- **Given request**
Please rewrite the records below, replacing "computer-use agent" with "desktop agent" throughout and leaving everything else unchanged.
-- Begin --
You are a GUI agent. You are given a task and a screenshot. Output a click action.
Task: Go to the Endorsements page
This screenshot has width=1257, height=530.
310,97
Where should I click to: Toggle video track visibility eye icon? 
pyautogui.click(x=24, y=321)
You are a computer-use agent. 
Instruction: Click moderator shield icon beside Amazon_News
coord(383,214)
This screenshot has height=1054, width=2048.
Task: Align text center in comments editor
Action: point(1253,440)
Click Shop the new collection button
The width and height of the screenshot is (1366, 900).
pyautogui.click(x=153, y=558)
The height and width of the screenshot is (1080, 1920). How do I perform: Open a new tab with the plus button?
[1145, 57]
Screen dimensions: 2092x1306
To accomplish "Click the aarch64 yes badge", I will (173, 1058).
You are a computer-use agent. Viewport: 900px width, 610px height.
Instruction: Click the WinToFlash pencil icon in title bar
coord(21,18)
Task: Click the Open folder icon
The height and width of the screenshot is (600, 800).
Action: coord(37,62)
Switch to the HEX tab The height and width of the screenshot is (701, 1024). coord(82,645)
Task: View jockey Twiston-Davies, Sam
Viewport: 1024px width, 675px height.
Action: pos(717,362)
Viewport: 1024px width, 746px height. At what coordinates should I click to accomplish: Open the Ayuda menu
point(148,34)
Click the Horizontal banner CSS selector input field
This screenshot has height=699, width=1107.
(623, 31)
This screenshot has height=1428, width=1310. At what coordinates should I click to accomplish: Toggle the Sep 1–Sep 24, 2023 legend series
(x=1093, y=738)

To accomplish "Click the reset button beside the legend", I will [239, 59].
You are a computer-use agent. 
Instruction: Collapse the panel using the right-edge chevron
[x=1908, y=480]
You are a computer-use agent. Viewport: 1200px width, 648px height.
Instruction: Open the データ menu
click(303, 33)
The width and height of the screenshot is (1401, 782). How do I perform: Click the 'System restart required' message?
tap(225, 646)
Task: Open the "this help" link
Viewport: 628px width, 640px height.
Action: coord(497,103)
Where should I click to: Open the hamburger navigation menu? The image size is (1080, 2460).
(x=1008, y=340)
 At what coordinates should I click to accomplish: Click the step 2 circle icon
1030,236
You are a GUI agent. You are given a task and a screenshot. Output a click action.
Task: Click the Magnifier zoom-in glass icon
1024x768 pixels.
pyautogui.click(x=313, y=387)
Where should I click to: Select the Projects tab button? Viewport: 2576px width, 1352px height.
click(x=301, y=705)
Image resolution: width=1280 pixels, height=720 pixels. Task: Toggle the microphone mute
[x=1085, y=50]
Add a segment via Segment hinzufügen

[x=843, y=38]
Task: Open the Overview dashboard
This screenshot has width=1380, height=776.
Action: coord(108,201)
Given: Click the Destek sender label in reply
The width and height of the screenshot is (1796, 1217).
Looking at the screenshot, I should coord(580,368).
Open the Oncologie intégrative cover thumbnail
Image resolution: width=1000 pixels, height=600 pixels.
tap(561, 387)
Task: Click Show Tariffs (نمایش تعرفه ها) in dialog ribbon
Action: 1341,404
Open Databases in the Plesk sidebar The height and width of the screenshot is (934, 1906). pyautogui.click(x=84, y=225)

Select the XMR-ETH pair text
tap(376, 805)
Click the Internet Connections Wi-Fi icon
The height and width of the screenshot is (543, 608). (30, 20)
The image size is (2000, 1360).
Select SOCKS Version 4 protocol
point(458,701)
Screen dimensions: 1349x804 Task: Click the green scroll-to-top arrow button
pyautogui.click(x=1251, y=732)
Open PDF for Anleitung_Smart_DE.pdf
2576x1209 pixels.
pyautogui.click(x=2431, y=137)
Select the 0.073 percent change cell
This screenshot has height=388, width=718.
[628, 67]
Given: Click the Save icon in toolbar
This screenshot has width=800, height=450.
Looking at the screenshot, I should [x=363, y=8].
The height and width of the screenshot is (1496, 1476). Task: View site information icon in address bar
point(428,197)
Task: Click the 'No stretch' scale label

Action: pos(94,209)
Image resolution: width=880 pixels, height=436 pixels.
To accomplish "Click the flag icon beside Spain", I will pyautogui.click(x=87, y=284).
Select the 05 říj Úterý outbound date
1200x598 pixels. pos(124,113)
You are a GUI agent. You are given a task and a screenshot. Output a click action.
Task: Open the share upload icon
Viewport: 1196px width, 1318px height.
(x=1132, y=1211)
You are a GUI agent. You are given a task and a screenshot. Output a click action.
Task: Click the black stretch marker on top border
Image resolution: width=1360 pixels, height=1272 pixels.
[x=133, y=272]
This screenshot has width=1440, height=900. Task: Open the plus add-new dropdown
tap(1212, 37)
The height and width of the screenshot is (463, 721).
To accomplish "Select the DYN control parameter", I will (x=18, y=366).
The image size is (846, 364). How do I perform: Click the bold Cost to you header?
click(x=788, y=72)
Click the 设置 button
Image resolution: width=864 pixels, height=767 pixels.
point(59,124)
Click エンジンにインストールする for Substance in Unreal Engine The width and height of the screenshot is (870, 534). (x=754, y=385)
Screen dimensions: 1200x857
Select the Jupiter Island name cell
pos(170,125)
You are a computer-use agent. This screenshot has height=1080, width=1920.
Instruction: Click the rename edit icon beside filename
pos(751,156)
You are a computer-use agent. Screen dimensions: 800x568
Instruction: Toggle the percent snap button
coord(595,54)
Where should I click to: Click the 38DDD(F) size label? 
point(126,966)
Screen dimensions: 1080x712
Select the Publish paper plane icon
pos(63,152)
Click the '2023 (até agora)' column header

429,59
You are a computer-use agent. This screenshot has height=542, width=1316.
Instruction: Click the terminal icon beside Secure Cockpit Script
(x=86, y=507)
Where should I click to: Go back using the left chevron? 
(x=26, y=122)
-- End --
- **Expected output**
You are a GUI agent. You are given a task and a screenshot. Output a click action.
Task: Go to the Endorsements page
This screenshot has width=1257, height=530.
310,97
Where should I click to: Toggle video track visibility eye icon? 
pyautogui.click(x=24, y=321)
You are a desktop agent. 
Instruction: Click moderator shield icon beside Amazon_News
coord(383,214)
This screenshot has height=1054, width=2048.
Task: Align text center in comments editor
Action: point(1253,440)
Click Shop the new collection button
The width and height of the screenshot is (1366, 900).
pyautogui.click(x=153, y=558)
The height and width of the screenshot is (1080, 1920). How do I perform: Open a new tab with the plus button?
[1145, 57]
Screen dimensions: 2092x1306
To accomplish "Click the aarch64 yes badge", I will (173, 1058).
You are a desktop agent. Viewport: 900px width, 610px height.
Instruction: Click the WinToFlash pencil icon in title bar
coord(21,18)
Task: Click the Open folder icon
The height and width of the screenshot is (600, 800).
Action: coord(37,62)
Switch to the HEX tab The height and width of the screenshot is (701, 1024). coord(82,645)
Task: View jockey Twiston-Davies, Sam
Viewport: 1024px width, 675px height.
Action: pos(717,362)
Viewport: 1024px width, 746px height. At what coordinates should I click to accomplish: Open the Ayuda menu
point(148,34)
Click the Horizontal banner CSS selector input field
This screenshot has height=699, width=1107.
(623, 31)
This screenshot has height=1428, width=1310. At what coordinates should I click to accomplish: Toggle the Sep 1–Sep 24, 2023 legend series
(x=1093, y=738)

To accomplish "Click the reset button beside the legend", I will [239, 59].
You are a desktop agent. 
Instruction: Collapse the panel using the right-edge chevron
[x=1908, y=480]
You are a desktop agent. Viewport: 1200px width, 648px height.
Instruction: Open the データ menu
click(303, 33)
The width and height of the screenshot is (1401, 782). How do I perform: Click the 'System restart required' message?
tap(225, 646)
Task: Open the "this help" link
Viewport: 628px width, 640px height.
Action: coord(497,103)
Where should I click to: Open the hamburger navigation menu? The image size is (1080, 2460).
(x=1008, y=340)
 At what coordinates should I click to accomplish: Click the step 2 circle icon
1030,236
You are a GUI agent. You are given a task and a screenshot. Output a click action.
Task: Click the Magnifier zoom-in glass icon
1024x768 pixels.
pyautogui.click(x=313, y=387)
Where should I click to: Select the Projects tab button? Viewport: 2576px width, 1352px height.
click(x=301, y=705)
Image resolution: width=1280 pixels, height=720 pixels. Task: Toggle the microphone mute
[x=1085, y=50]
Add a segment via Segment hinzufügen

[x=843, y=38]
Task: Open the Overview dashboard
This screenshot has width=1380, height=776.
Action: coord(108,201)
Given: Click the Destek sender label in reply
The width and height of the screenshot is (1796, 1217).
Looking at the screenshot, I should coord(580,368).
Open the Oncologie intégrative cover thumbnail
Image resolution: width=1000 pixels, height=600 pixels.
tap(561, 387)
Task: Click Show Tariffs (نمایش تعرفه ها) in dialog ribbon
Action: 1341,404
Open Databases in the Plesk sidebar The height and width of the screenshot is (934, 1906). pyautogui.click(x=84, y=225)

Select the XMR-ETH pair text
tap(376, 805)
Click the Internet Connections Wi-Fi icon
The height and width of the screenshot is (543, 608). (30, 20)
The image size is (2000, 1360).
Select SOCKS Version 4 protocol
point(458,701)
Screen dimensions: 1349x804 Task: Click the green scroll-to-top arrow button
pyautogui.click(x=1251, y=732)
Open PDF for Anleitung_Smart_DE.pdf
2576x1209 pixels.
pyautogui.click(x=2431, y=137)
Select the 0.073 percent change cell
This screenshot has height=388, width=718.
[628, 67]
Given: Click the Save icon in toolbar
This screenshot has width=800, height=450.
Looking at the screenshot, I should [x=363, y=8].
The height and width of the screenshot is (1496, 1476). Task: View site information icon in address bar
point(428,197)
Task: Click the 'No stretch' scale label

Action: pos(94,209)
Image resolution: width=880 pixels, height=436 pixels.
To accomplish "Click the flag icon beside Spain", I will pyautogui.click(x=87, y=284).
Select the 05 říj Úterý outbound date
1200x598 pixels. pos(124,113)
You are a GUI agent. You are given a task and a screenshot. Output a click action.
Task: Open the share upload icon
Viewport: 1196px width, 1318px height.
(x=1132, y=1211)
You are a GUI agent. You are given a task and a screenshot. Output a click action.
Task: Click the black stretch marker on top border
Image resolution: width=1360 pixels, height=1272 pixels.
[x=133, y=272]
This screenshot has width=1440, height=900. Task: Open the plus add-new dropdown
tap(1212, 37)
The height and width of the screenshot is (463, 721).
To accomplish "Select the DYN control parameter", I will (x=18, y=366).
The image size is (846, 364). How do I perform: Click the bold Cost to you header?
click(x=788, y=72)
Click the 设置 button
Image resolution: width=864 pixels, height=767 pixels.
point(59,124)
Click エンジンにインストールする for Substance in Unreal Engine The width and height of the screenshot is (870, 534). (x=754, y=385)
Screen dimensions: 1200x857
Select the Jupiter Island name cell
pos(170,125)
You are a desktop agent. This screenshot has height=1080, width=1920.
Instruction: Click the rename edit icon beside filename
pos(751,156)
You are a desktop agent. Screen dimensions: 800x568
Instruction: Toggle the percent snap button
coord(595,54)
Where should I click to: Click the 38DDD(F) size label? 
point(126,966)
Screen dimensions: 1080x712
Select the Publish paper plane icon
pos(63,152)
Click the '2023 (até agora)' column header

429,59
You are a desktop agent. This screenshot has height=542, width=1316.
Instruction: Click the terminal icon beside Secure Cockpit Script
(x=86, y=507)
Where should I click to: Go back using the left chevron? 
(x=26, y=122)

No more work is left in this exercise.